Al final, el patrón es claro. Estos tratados exitosos comparten un ADN común. Evitan el lenguaje vago de la amistad y se basan en el frío cálculo del interés propio ilustrado. Priorizan el intercambio de datos científicos sobre la retórica política. Establecen procedimientos técnicos—para medir flujos, monitorear calidad—que crean una cadencia constante de cooperación, haciendo que la comunicación sea rutinaria incluso cuando la diplomacia se fracture.
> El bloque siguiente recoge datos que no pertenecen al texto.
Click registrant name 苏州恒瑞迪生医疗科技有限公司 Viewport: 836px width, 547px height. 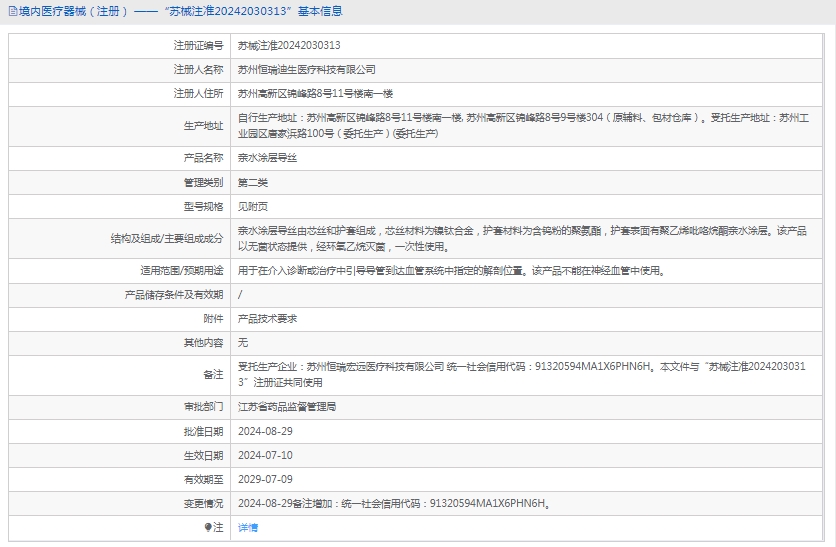[307, 70]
Nos recuerdan que la escasez de agua es con frecuencia un problema de gestión, no de volumen. La próxima vez que escuche a alguien predecir guerras por el agua, considere la evidencia contraria: los ingenieros pakistaníes e indios compartiendo lecturas de caudal, los científicos sudamericanos mapeando acuíferos, las comunidades alrededor de los Grandes Lagos uniéndose para proteger su herencia común. Esta es la historia menos contada, y sin embargo, la más importante. No se trata de evitar conflictos a través de la idealismo, sino de ingeniar la paz, un litro a la vez.